Prompt.
Look through the material below and count the lines that hold "agent". Give that number by itself.

Raw data.
>>>>>

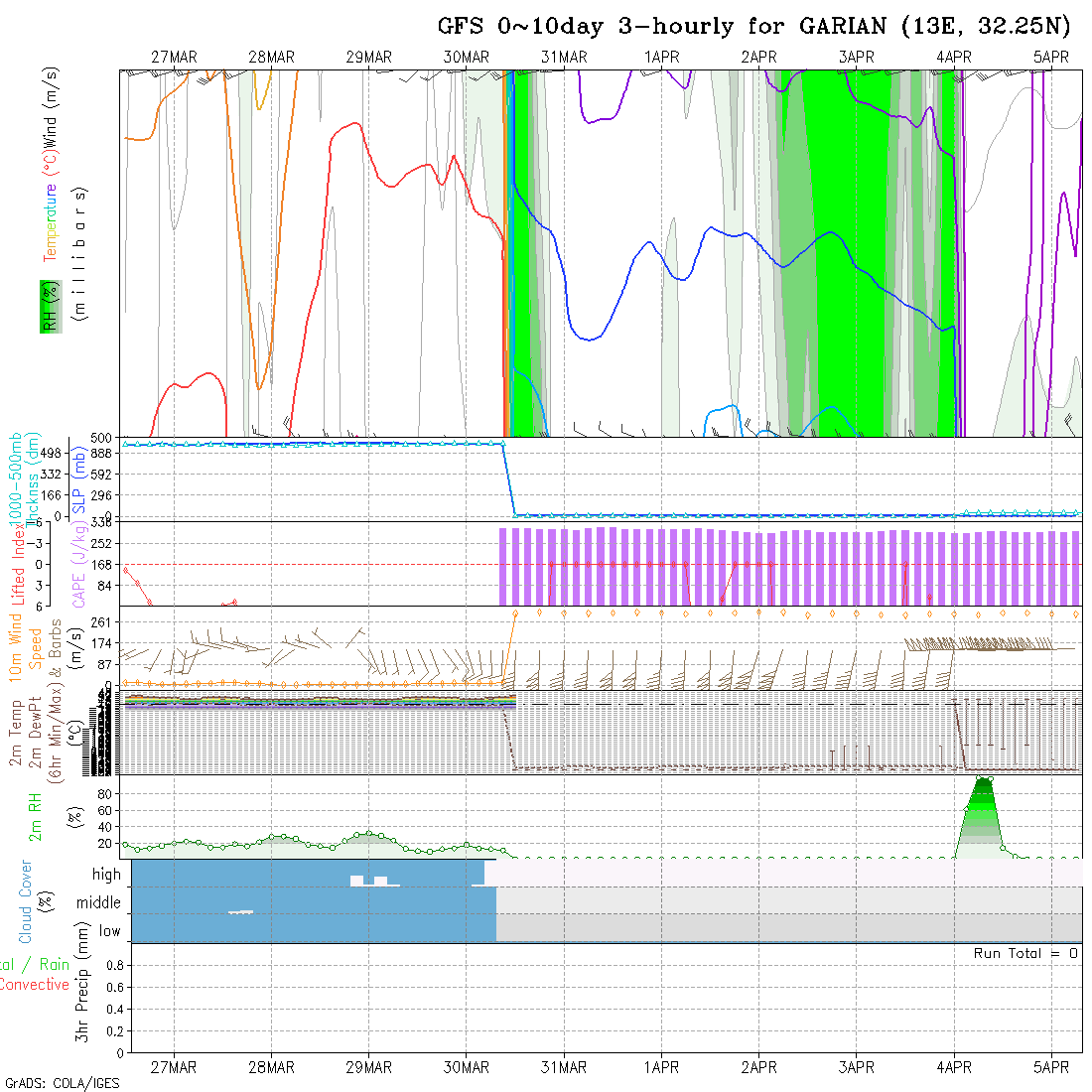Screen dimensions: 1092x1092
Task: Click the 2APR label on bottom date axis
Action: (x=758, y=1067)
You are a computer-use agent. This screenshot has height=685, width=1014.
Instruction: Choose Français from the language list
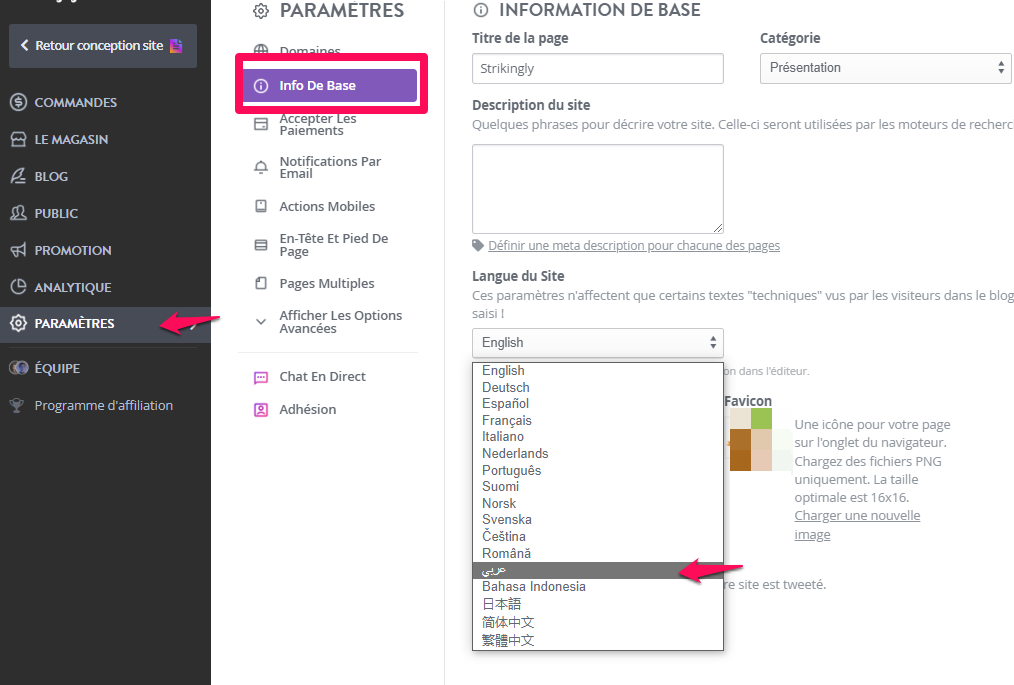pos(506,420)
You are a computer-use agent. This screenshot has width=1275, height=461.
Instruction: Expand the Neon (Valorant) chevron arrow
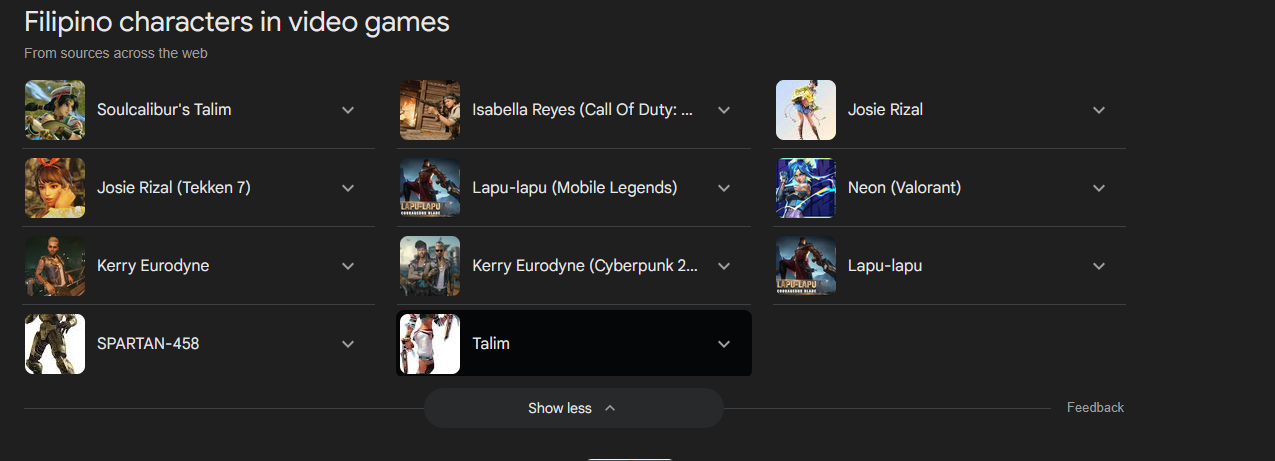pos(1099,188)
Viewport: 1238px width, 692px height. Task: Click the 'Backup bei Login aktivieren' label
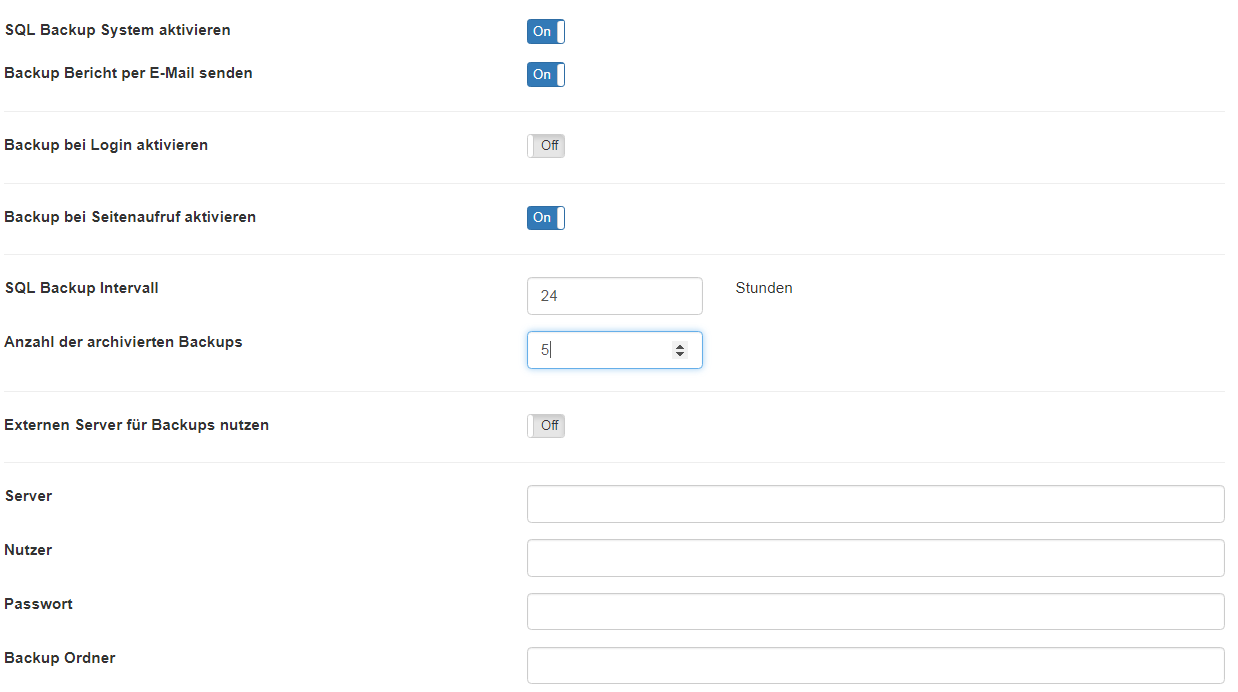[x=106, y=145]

<<<<<
>>>>>

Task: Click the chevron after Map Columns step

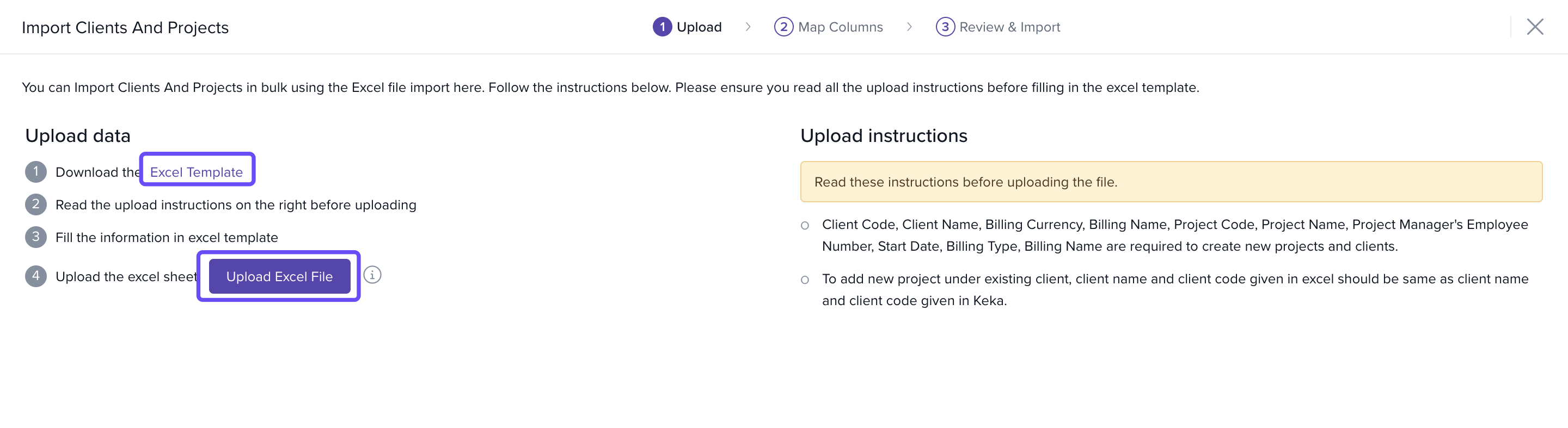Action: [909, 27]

<<<<<

Task result.
2